Bastante ajena a los titulares de la política internacional, Frankfurt Oder todavía vive el trauma del cambio político. Se esperaba que, abierta al “mundo moderno”, la zona experimentara un florecimiento económico basado en el ingreso de las grandes marcas. Sangre nueva, nuevo consumo. El proceso fue más bien el inverso. Los habitantes más inquietos se mudaron a las ciudades del oeste de Alemania; las compañías hicieron cuentas y concluyeron que, después de todo, el este de Brandeburgo no era una región demasiado jugosa para hacer negocios.
En una peluquería de Slubice, situada a unos 150 metros del río, Malka besa dos veces a Dietrich Schroeder y le dice algo en polaco. La tinturaroja de la estilista se funde con el neón que enmarca una foto de Tom Cruise en la época de Top Gun. Junto al espejo, Rob Lowe sonríe en blanco y negro.
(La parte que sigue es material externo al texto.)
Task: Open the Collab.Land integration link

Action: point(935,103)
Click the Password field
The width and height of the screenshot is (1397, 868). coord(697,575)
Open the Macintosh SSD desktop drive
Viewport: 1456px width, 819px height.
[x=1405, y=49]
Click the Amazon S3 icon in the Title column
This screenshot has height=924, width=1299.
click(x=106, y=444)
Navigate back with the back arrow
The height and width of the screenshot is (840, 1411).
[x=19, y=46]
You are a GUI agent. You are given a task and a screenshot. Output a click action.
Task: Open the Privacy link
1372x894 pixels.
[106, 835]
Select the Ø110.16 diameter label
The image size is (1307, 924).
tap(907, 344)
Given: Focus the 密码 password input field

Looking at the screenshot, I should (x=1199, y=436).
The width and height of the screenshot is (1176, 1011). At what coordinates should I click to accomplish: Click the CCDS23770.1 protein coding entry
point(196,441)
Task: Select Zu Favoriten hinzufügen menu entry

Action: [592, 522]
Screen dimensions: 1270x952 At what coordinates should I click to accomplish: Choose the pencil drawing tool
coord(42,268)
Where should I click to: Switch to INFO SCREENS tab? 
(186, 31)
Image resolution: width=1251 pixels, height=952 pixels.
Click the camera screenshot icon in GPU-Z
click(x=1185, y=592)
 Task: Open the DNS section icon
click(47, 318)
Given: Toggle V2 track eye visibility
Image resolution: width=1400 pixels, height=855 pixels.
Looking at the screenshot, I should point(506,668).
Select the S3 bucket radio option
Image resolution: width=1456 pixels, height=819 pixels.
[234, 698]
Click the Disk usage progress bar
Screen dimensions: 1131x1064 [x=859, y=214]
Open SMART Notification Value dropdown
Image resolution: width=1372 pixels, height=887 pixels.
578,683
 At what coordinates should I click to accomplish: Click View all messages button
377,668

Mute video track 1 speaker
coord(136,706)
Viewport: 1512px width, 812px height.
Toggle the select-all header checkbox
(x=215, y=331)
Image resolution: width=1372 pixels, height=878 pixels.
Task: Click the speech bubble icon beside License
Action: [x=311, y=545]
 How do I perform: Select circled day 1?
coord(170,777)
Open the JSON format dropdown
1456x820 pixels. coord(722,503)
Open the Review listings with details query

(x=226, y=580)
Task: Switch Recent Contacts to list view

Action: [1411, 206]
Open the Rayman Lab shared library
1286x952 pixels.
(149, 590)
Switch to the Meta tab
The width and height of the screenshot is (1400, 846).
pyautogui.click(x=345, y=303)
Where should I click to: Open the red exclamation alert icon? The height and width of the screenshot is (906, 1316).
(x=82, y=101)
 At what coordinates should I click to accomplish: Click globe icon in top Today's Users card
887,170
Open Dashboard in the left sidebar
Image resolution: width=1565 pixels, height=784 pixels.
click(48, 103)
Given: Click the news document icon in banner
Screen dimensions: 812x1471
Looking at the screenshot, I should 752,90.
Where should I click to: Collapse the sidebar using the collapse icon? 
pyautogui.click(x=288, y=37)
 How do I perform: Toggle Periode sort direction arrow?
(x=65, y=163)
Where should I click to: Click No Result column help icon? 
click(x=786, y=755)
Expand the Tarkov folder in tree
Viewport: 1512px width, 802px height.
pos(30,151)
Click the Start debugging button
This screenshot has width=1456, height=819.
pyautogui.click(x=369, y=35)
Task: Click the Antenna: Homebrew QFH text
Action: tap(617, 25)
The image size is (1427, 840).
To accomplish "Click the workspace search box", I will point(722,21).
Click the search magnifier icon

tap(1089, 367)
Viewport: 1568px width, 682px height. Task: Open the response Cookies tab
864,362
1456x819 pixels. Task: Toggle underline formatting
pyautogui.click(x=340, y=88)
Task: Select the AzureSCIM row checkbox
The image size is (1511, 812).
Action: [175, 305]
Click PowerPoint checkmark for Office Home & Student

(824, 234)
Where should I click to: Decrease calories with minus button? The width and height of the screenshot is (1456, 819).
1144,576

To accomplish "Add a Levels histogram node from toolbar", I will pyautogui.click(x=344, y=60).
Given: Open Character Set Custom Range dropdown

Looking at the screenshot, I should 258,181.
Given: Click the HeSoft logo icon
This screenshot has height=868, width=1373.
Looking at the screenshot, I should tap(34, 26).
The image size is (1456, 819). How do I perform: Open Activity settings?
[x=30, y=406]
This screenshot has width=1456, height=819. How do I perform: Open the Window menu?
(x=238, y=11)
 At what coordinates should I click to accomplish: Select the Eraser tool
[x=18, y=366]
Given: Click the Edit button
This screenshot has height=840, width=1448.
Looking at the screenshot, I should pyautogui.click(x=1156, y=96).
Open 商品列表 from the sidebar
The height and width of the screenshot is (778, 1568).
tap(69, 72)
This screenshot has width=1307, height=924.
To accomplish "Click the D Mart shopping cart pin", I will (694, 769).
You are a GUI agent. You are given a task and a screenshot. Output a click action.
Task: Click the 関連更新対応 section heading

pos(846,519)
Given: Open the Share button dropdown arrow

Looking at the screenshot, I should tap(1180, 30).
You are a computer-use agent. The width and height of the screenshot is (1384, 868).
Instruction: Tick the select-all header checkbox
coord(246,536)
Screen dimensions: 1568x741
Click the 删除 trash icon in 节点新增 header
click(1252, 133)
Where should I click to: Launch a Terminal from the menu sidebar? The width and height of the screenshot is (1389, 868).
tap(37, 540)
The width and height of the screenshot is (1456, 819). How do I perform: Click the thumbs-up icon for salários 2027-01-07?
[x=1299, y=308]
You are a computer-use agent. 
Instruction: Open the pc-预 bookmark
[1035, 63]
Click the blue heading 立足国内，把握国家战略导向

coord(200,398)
Dietrich asegura que la historia de Brandeburgo en el mundo moderno se escribe a partir de una serie de frustraciones. “En la RDA, el Estado era mamá y papá. De repente, esa entidad omnipotente desapareció y cada cual tuvo que arreglárselas por sí mismo. Las personas se sintieron usadas, parte de un experimento político de manipulación y abandono. Berlín, que está tan cerca, tampoco parece encontrar su lugar”, dice Dietrich, señalando el oeste y desajustándose el delantal. “Es una ciudad que se mira demasiado a sí misma. Creo que esta parte de Alemania vive un proceso existencial extraño, muy poco alemán: vivir el hoy, salir a beber, no pensar demasiado en el futuro. A mí no me disgusta, pero no sé qué va a resultar de todo esto. El tiempo dirá.”
El tiempo ahora dice que se hizo de noche y que Dietrich tiene que pagar los 10 zloty de corte + lavado. Tres veces menos que al otro lado del río Oder.